CVN screenshot of plaintiff's attorney Brett Turnbull delivering his opening statement.
Los Angeles - Nissan North America should pay up to $231 million for allegedly withholding information from the public about a brake defect that caused a fatal traffic accident, an attorney told a California state court jury in a trial currently underway.
The auto manufacturer supposedly had knowledge that a software component in the brakes of an Infiniti sport utility vehicle could fail and render the car unstoppable, according to Brett Turnbull of Cory Watson Attorneys.Turnbull told jurors that such a failure caused an elderly driver to slam into the side of a minivan carrying a woman and her two young daughters, killing all three in 2012. The children’s father, Hilario Cruz, and other family members subsequently filed a wrongful death and product liability lawsuit against Nissan.
During opening statements on June 26, Watson told jurors that he would ask for an award of $77 million for each of the individuals killed in the crash.
“Nissan acted with reckless disregard for the human lives of others,” Turnbull told the jury, according to a Courtroom View Network webcast of the trial.
Nissan argues that the crash was caused by the driver of the 2004 Infiniti QX56, Solomon Mathenge hitting the gas pedal instead of the brake pedal, and that the brakes in the SUV were not defective.
Turnbull claims that Nissan received nearly 4000 complaints about brake problems in the QX56 and other vehicles, but failed to issue a recall and did not warn consumers about the potential danger.
Nissan also faces claims from Mathenge, who was initially charged with vehicular manslaughter after the collision.

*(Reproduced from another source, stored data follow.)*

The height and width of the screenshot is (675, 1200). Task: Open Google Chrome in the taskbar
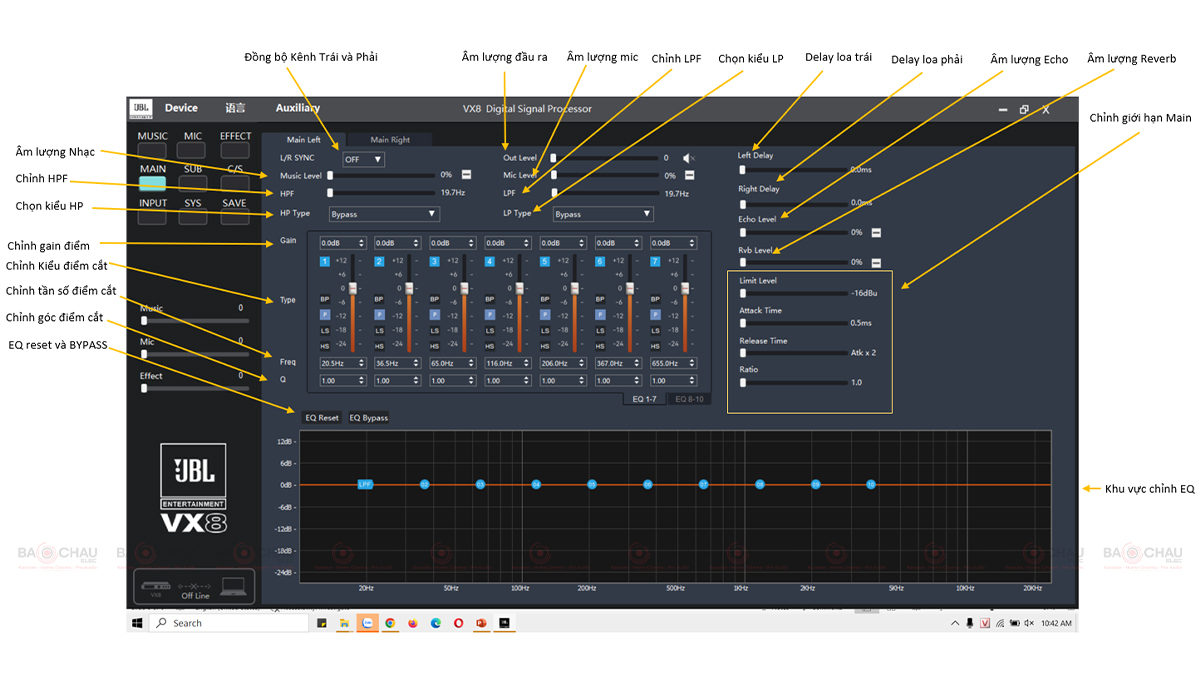tap(390, 623)
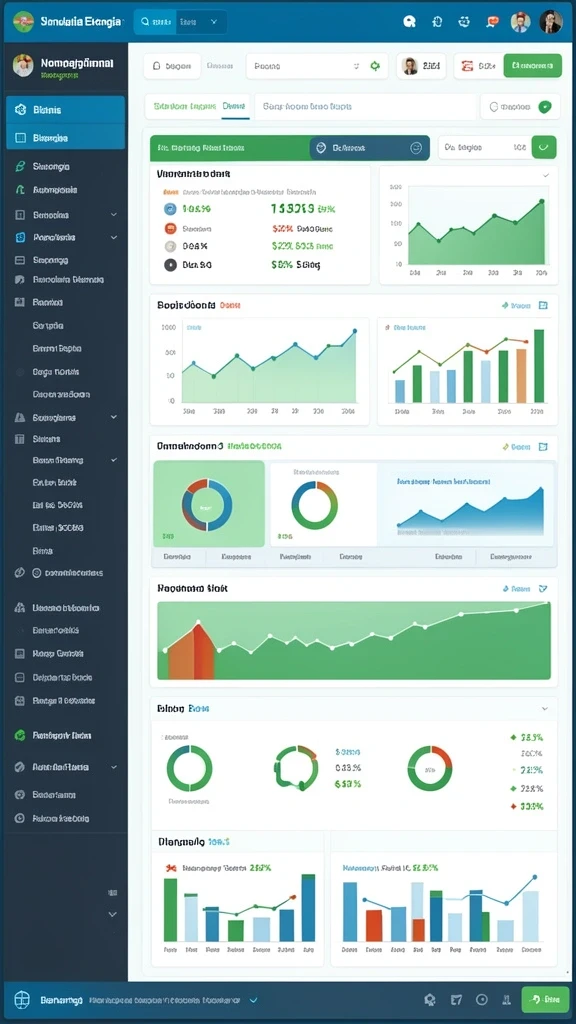
Task: Click the red list icon near green button
Action: pyautogui.click(x=467, y=66)
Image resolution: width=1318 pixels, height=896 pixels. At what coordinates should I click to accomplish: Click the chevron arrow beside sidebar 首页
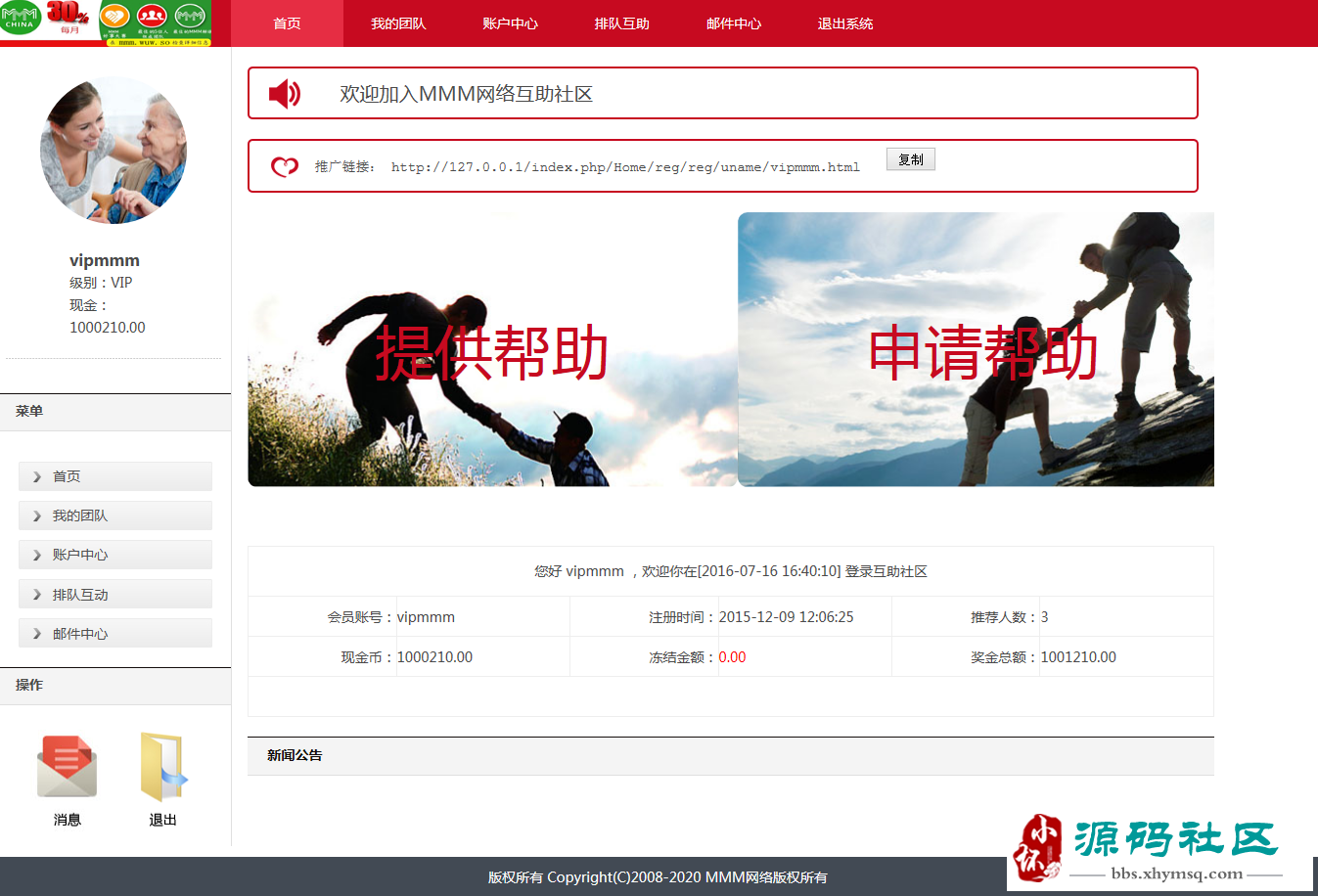(x=37, y=477)
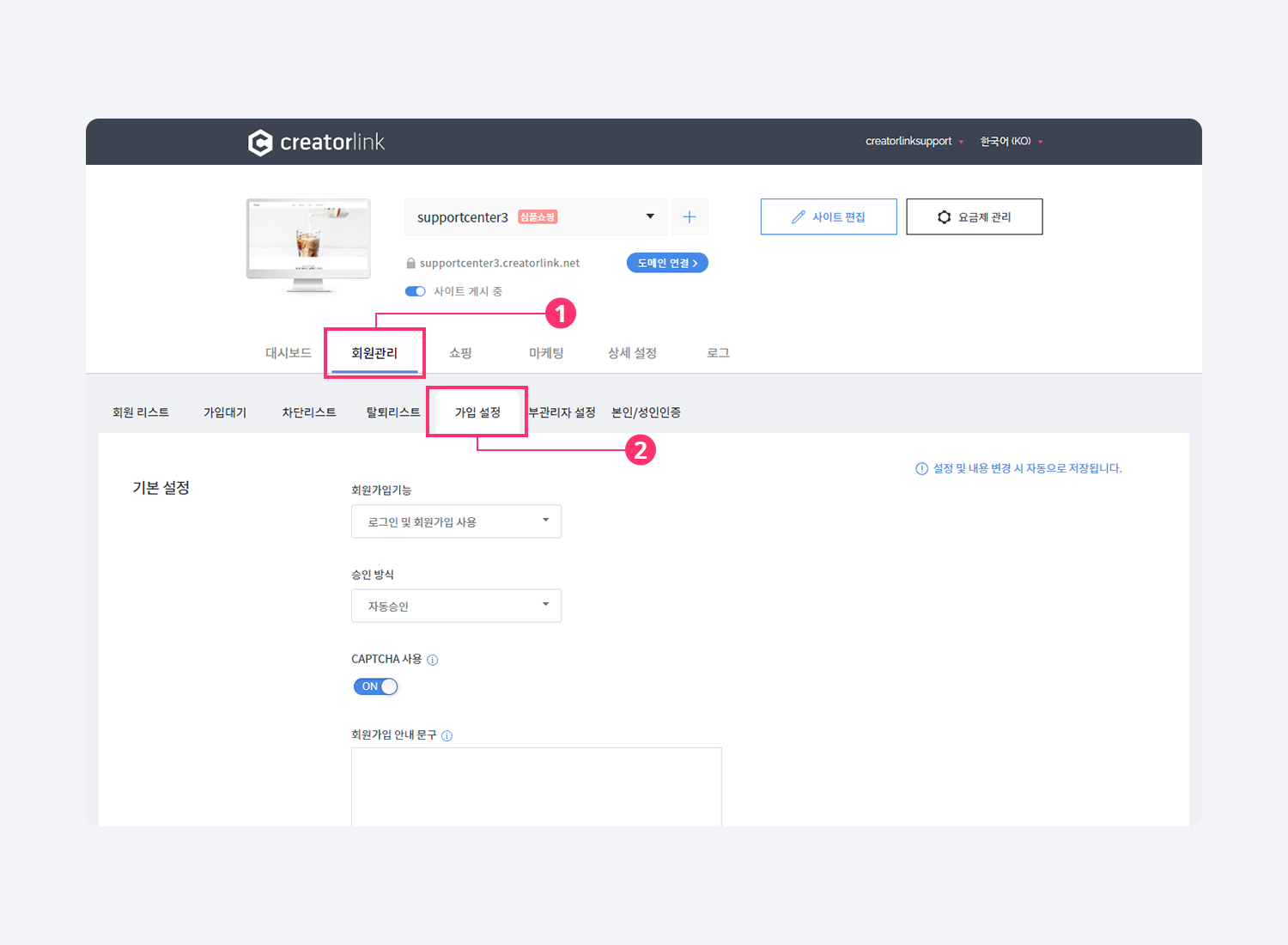Open the 회원 리스트 sub-tab

point(141,412)
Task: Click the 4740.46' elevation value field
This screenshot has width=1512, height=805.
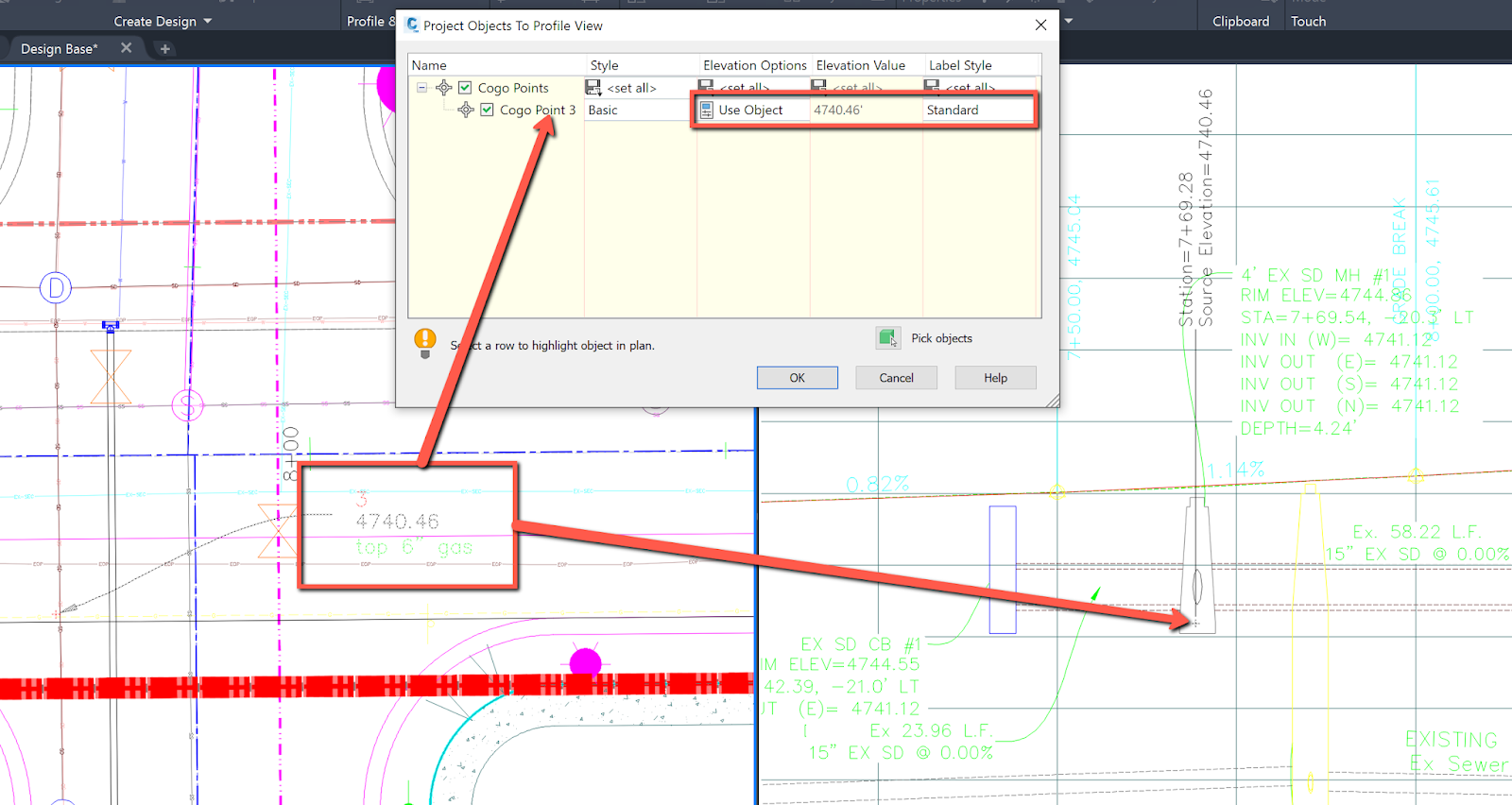Action: point(864,111)
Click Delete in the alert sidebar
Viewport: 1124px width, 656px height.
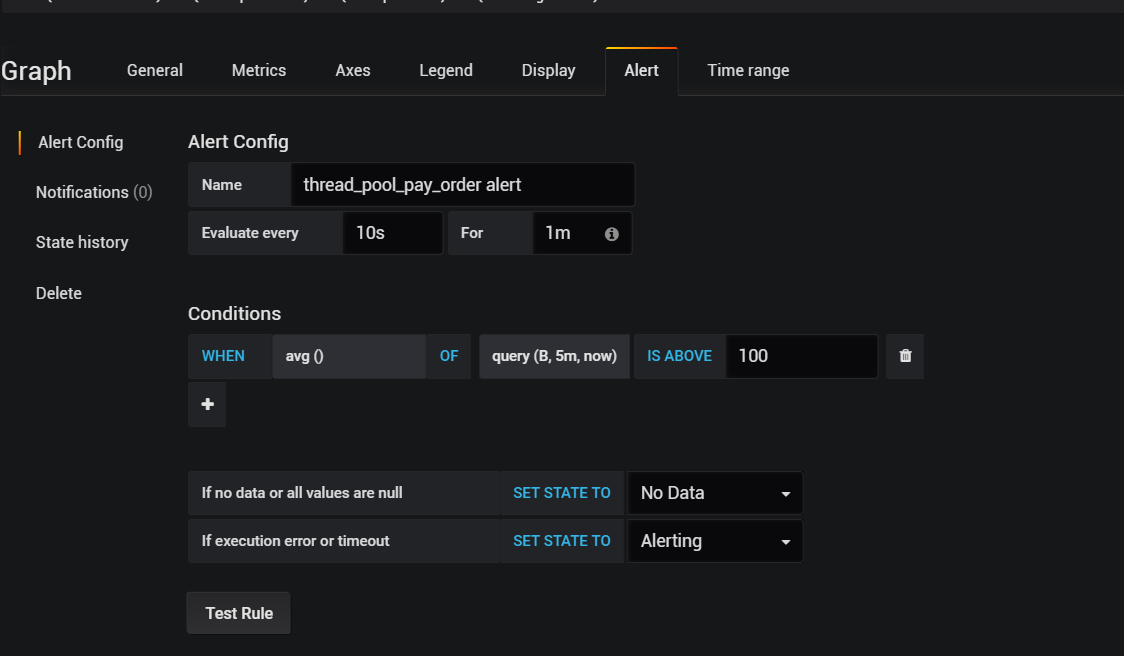(x=59, y=293)

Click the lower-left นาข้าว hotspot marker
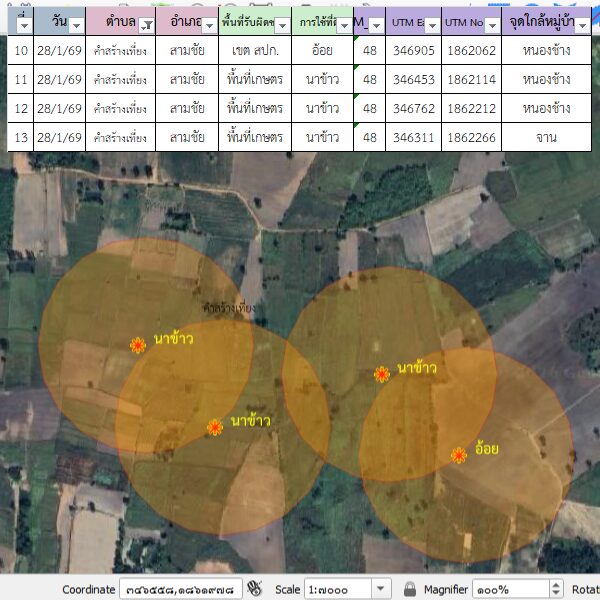pyautogui.click(x=215, y=427)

Those charges were only dropped in December of last year. Cruz sued Mathenge after the accident, but later dropped those claims and Mathenge joined his lawsuit against Nissan.
Mathenge’s attorney, Paul Kiesel of Kiesel Law LLP, told jurors that he would seek punitive damages against Nissan but did not specify the amount during his opening statement.
“The vehicle he was driving took the lives of three people,” Kiesel said. “Every waking moment he has to live with that recognition.”
After charging Mathenge, prosecutors became aware that the brake failure Mathenge claimed he experienced was similar to the failures alleged in a federal class action lawsuit against Nissan involving the same Infiniti vehicles. Nissan settled the case in 2014 in a deal that offered compensation of up to $800 for 350,000 2004-2008 Nissan Titans, Armadas and Infiniti QX56’s.
That lawsuit dealt also with supposedly faulty delta stroke sensors, the software element that Mathenge and Cruz’s attorneys claim caused the crash. The plaintiff class accused the auto manufacturer of withholding information about the defect from the public “to [Nissan's] significant financial gain.”
Prosecutors interviewed class members in the federal lawsuit, and after determining that they could not prove beyond a reasonable doubt that Mathenge’s vehicle didn’t have the same alleged defect, dropped the charges against him.
In court papers and in their opening statement on Monday, Nissan claimed that the accident was entirely Mathenge’s fault.
“Mr. Mathenge was speeding,” Thomas Klein of Bowman & Brooke LLP told jurors. “He made a terrible mistake. Possibly because he’s confused. What’s the mistake? Stepping on the gas pedal when he thought he was stepping on the brake.”
The trial before Judge Randolph Hammock is expected to run through the month of July. CVN will provide a gavel-to-gavel webcast of the full proceedings.
The case is Cruz v. Nissan North America, et al., case number BC493949, in the Superior Court of California for Los Angeles County.